Liberação de horários na tevê fere Estatuto da Criança e do Adolescente, diz juiz

O juiz Siro Darlan, titular da 1ª Vara da Infância e Juventude, afirmou ontem que a decisão do Superior Tribunal de Justiça (STJ) de suspender a imposição de horários para a transmissão de programas de televisão classificados por faixa etária contraria o Estatuto da Criança e do Adolescente. "Liberar qualquer programa em qualquer horário é contrariar a legislação vigente", disse.

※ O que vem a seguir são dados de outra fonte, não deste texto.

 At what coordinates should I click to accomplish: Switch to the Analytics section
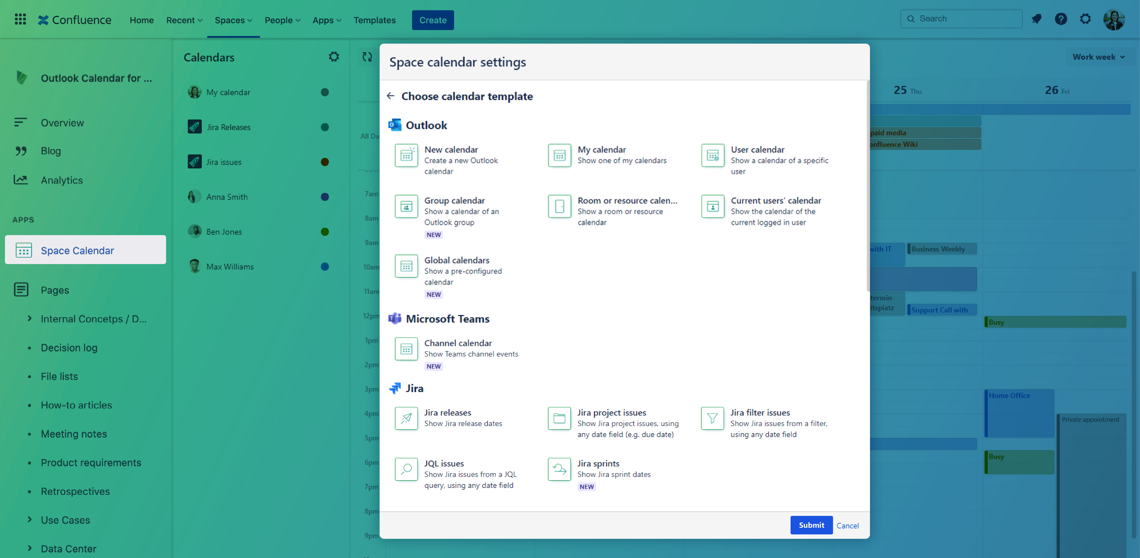pyautogui.click(x=62, y=180)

A suspensão do requisito não é definitiva - será mantida até a análise do mérito. "Como se trata de uma decisão temporária, acredito que o bom senso prevalecerá no interesse superior das crianças", afirmou Darlan. "O estatuto é claro: no horário do público infanto-juvenil o conteúdo dos programas deve ser informativo, cultural, artístico e educacional." O presidente do STJ, ministro Paulo Costa Leite, acatou os argumentos da Associação Brasileira de Rádio e Televisão (Abert), segundo os quais o estabelecimento prévio de horário é um ato lesivo à liberdade de expressão. A polêmica começou em novembro, iniciada pelo próprio juiz Darlan. Na ocasião, ele determinou que a novela Laços de Família, da Rede Globo, fosse veiculada uma hora mais tarde (às 21 horas) em função do seu conteúdo; e proibiu a participação de menores de 18 anos na trama. Compromisso - A proibição acabou sendo revogada com o compromisso assumido pela emissora de não deixar os jovens participarem de "cenas com conotação sexual e imagens de violência doméstica ou urbana". Mas o horário das 21 horas da novela foi mantido até a última quinta, quando foi concedida a liminar do STJ. A emissora informou, no entanto, que só fará alterações em sua grade de programação quando a decisão for definitiva. "Nada disso precisaria estar acontecendo se as emissoras tivessem bom senso", disse Darlan. "Se levassem em conta o interesse superior da criança, não seria necessário intervenção externa." Quanto à possibilidade de Laços de Família passar a ser exibida mais cedo, Darlan afirmou que caberá aos pais zelar pelo bem de seus filhos. "Eles devem saber o que é bom ou ruim para suas crianças", disse. O autor da trama, Manoel Carlos, afirmou ontem não ter sido informado da decisão do STJ.